Ce laps de temps, si court qu’il eut été, leur avait suffi pour fonder sur les bords de cette rivière quatre villages : deux sur la rive gauche : Cameta et São Bernardo da Pederneira, qui fut depuis Alcobaça ; deux sur sa rive droite : Baiao et Funil. De ces quatre villages, un seul prit de l’extension, grâce à sa situation avantageuse près de l’embouchure du Tocantins, ce fut Cameta ; les autres restèrent dans l’ombre.

Dix ans après le voyage de Fray Christophe, Cameta, élevée au rang de ville par le Capitão-Mor de la province du Para, Luis do Rego Barros, prenait le nom de Villa Viçoza de Santa-Cruz de Cameta, et devenait le point le plus important du Bas-Amazone. Quelques lignes de plus sur le passé de cette capitale du Tocantins donneront un peu de relief au portrait que nous faisons d’elle.

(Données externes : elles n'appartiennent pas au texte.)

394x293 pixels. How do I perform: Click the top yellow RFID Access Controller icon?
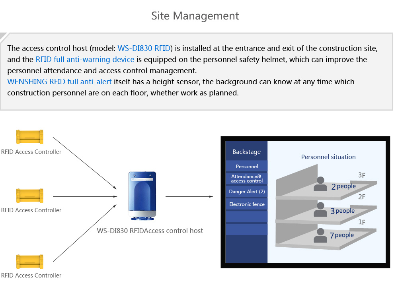[x=29, y=137]
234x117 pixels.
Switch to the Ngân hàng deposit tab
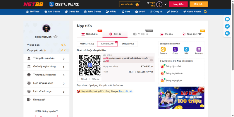(x=90, y=34)
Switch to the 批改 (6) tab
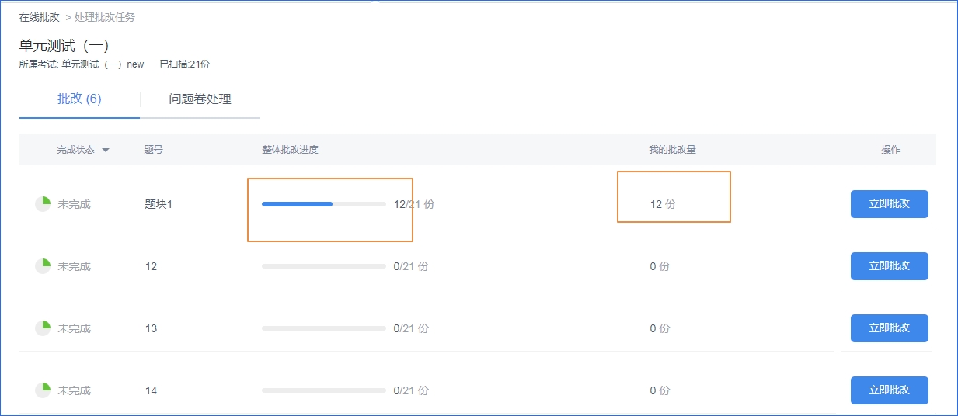This screenshot has height=416, width=958. [x=79, y=99]
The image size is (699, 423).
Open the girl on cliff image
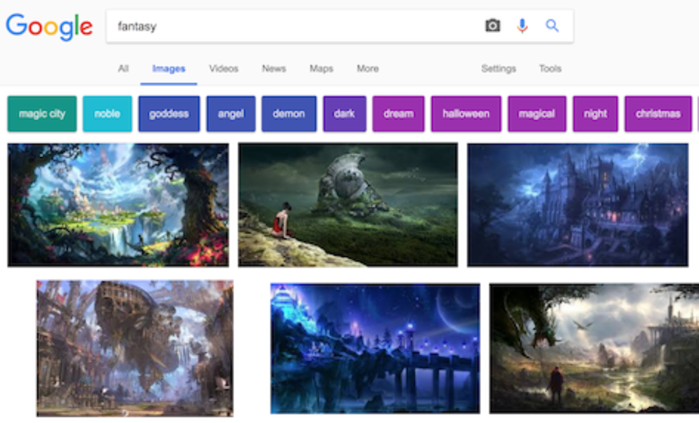tap(348, 205)
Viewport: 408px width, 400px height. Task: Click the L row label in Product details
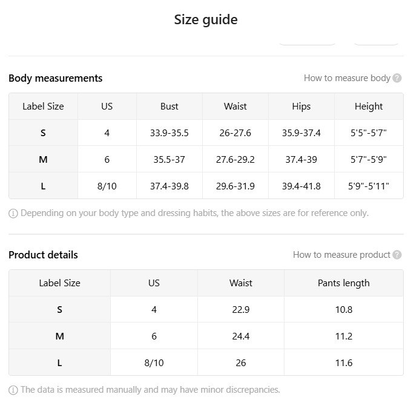pyautogui.click(x=59, y=363)
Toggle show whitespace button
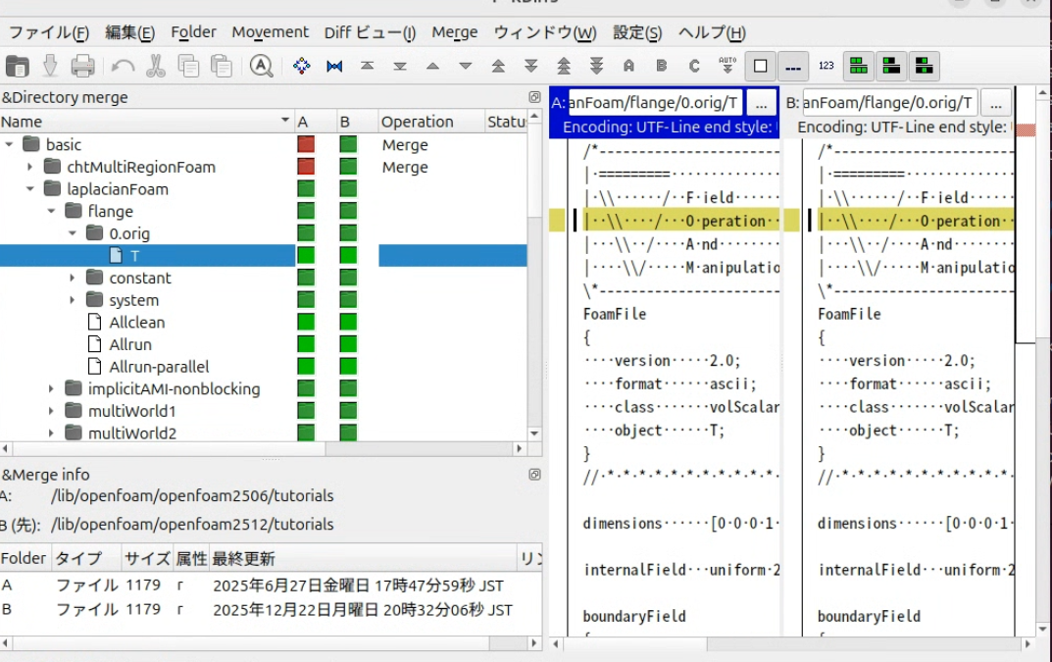Screen dimensions: 1052x662 pyautogui.click(x=793, y=67)
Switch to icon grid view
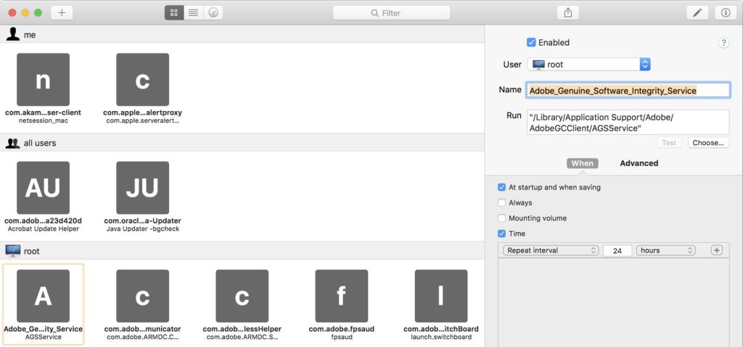Image resolution: width=743 pixels, height=347 pixels. pos(174,13)
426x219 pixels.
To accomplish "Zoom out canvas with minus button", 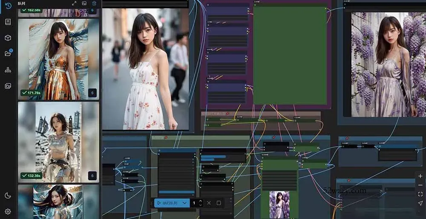I will (x=420, y=185).
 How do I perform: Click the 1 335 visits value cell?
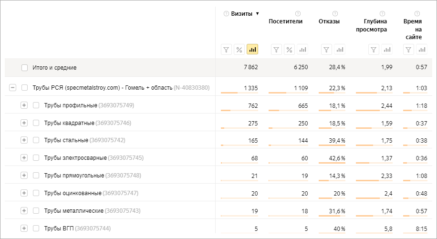click(x=250, y=88)
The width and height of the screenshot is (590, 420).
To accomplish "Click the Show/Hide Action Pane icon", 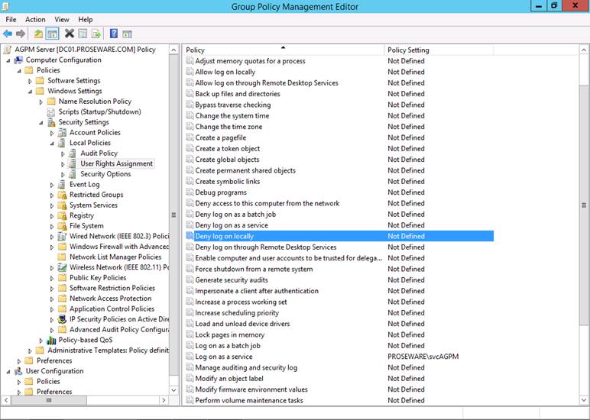I will click(128, 34).
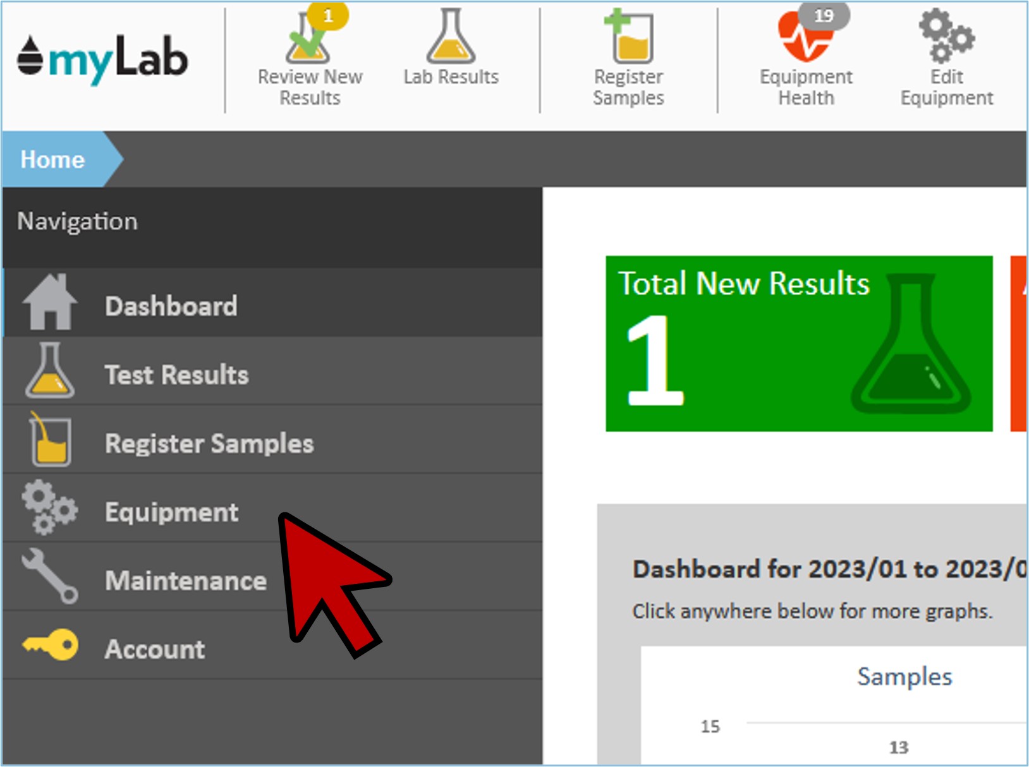The image size is (1029, 767).
Task: Select Test Results label in navigation menu
Action: coord(176,375)
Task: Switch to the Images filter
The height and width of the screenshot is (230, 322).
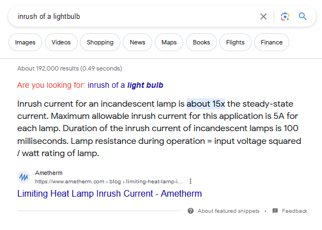Action: coord(25,42)
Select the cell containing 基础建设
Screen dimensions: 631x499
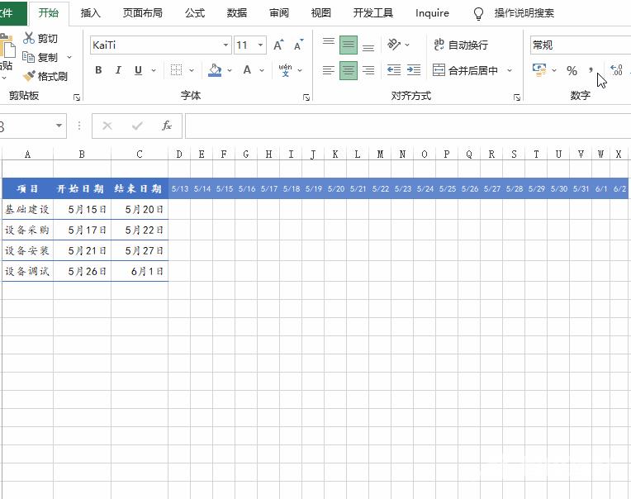pyautogui.click(x=27, y=210)
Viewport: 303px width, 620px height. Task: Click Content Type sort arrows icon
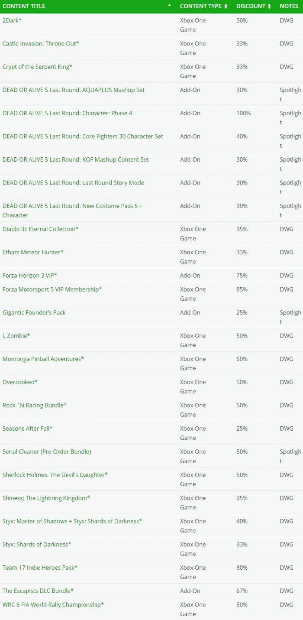pos(226,6)

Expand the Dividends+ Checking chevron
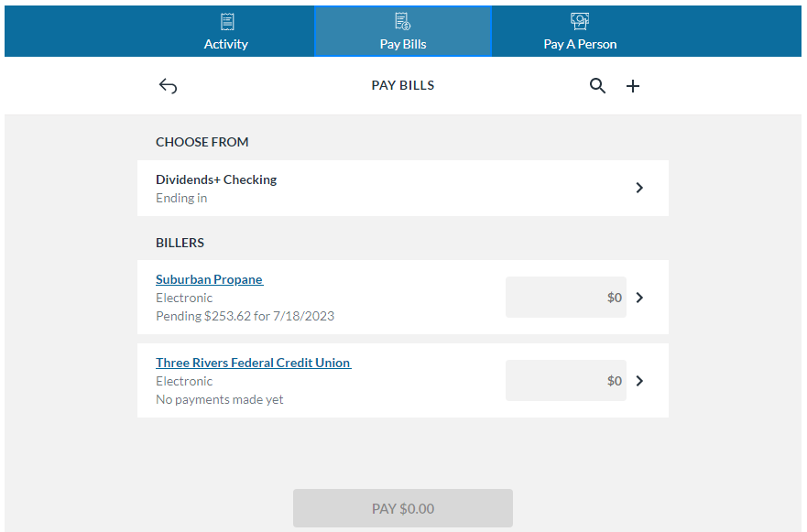pyautogui.click(x=639, y=188)
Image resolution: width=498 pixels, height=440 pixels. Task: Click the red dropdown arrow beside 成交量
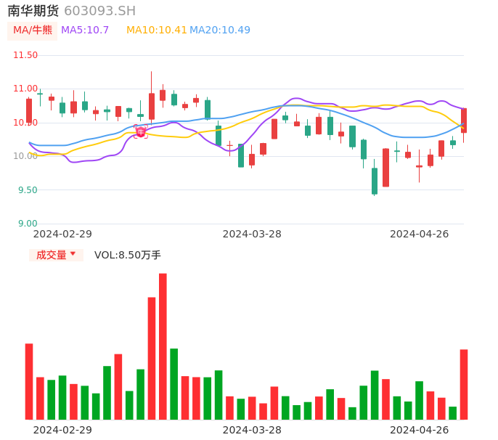[x=73, y=254]
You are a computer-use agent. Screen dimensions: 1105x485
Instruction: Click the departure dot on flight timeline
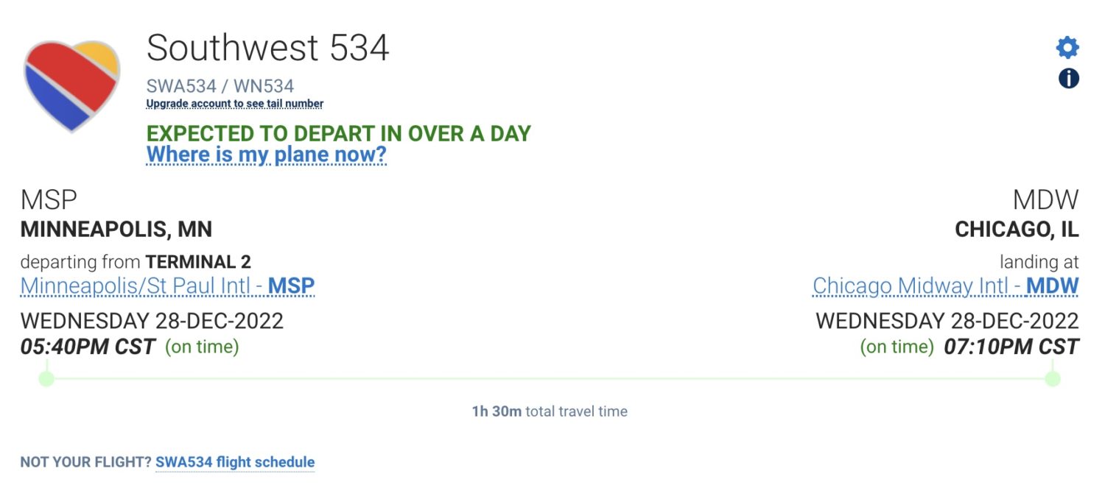coord(46,379)
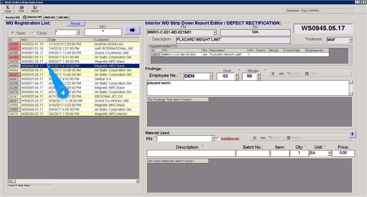Click the horizontal scrollbar right arrow in list
Image resolution: width=367 pixels, height=197 pixels.
pos(137,181)
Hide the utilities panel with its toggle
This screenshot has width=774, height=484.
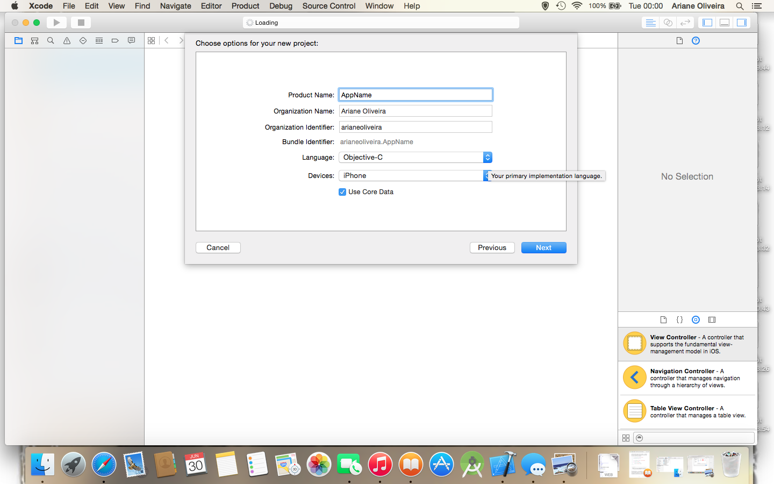(x=742, y=23)
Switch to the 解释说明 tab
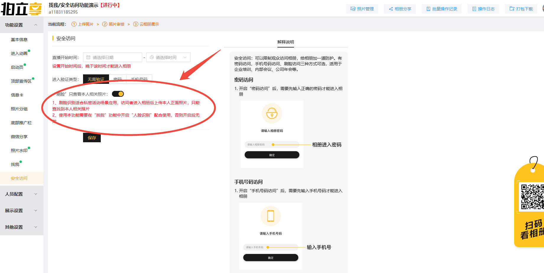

C’est de Cameta, que part, le 24 octobre 1637, pour son expédition de l’Équateur, Pedro Teixeira le hardi capitaine. L’Armada qu’il commande, se compose de deux lanchas et de quarante cinq pirogues montées par soixante soldats portugais et mille Indiens archers ou rameurs. Son état-major compte un capitaine et quatre officiers, un adjudant, deux sergents d’ordonnance, un trésorier, et un plumitif faisant fonction de secrétaire. La population de Cameta, effrayée d’avoir à nourrir tant de bouches, hâte de tous ses vœux Le départ des navigateurs.

Le 6 décembre 1639, à son retour de Quito, Pedro Teixeira fait halte à Cameta. Il a suivi le chemin tracé un siècle auparavant par l’Espagnol Francisco Orellana. Si, comme lui, il n’a pas eu maille à partir avec les Amazones, il a entendu parler d’elles, ainsi qu’il appert de la relation de son historiographe.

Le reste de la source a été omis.